The greatest technological difference between the Aurora-Brookhaven PET/MRI technology and other PET/MRI systems is the electronics. "We have been able to condense all the electronics onto a single chip that allows us to take what comes off of our chip -- which is about 1 by 1 cm and less than 1-mm thick -- as a digital signal," Schlyer said.

In addition, instead of large cables running from larger PET/MRI systems, the Aurora-Brookhaven device has only two fiber-optic cables.

Silicone implant with carcinoma
The images show a silicone implant with an invasive micropapillary carcinoma. A dose of 8.67 mCi FDG was used for the PET image.

Expanded applications

As the technology progresses, it could potentially open the door to other clinical applications such as prostate cancer, Schlyer speculated.

"We have talked about organ-specific detection systems, but the breast lends itself very nicely to this technology," he added. "Because of the work that has been done by Aurora in developing this dedicated breast MRI scanner, we have a huge head start with that application. So, our goal is to prove the technology for this application, get some acceptance in the clinical community, and then try to expand it to other applications."

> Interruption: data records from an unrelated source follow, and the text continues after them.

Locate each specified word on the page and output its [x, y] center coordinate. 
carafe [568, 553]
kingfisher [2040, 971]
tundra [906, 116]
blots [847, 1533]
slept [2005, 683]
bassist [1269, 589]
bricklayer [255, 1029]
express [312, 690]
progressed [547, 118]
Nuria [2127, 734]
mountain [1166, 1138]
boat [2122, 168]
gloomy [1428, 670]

Currently, Brookhaven and Aurora developers are building and testing a four-ring detector PET/MRI system. (The feasibility study in Taiwan was done with a one-ring detector system.) The four-ring system would provide a larger field-of-view and greater sensitivity. The plan is to get the scanner into a clinical trial within a year or so.

The ultimate goal, he said, is to eliminate unnecessary biopsies. "If we can identify to a physician's or breast surgeon's satisfaction that this is a benign lesion or a malignant lesion, we can avoid having to do biopsies," Schlyer said. "Approximately 80% of biopsies turn out to be negative, so we would like to reduce the number that need to be done."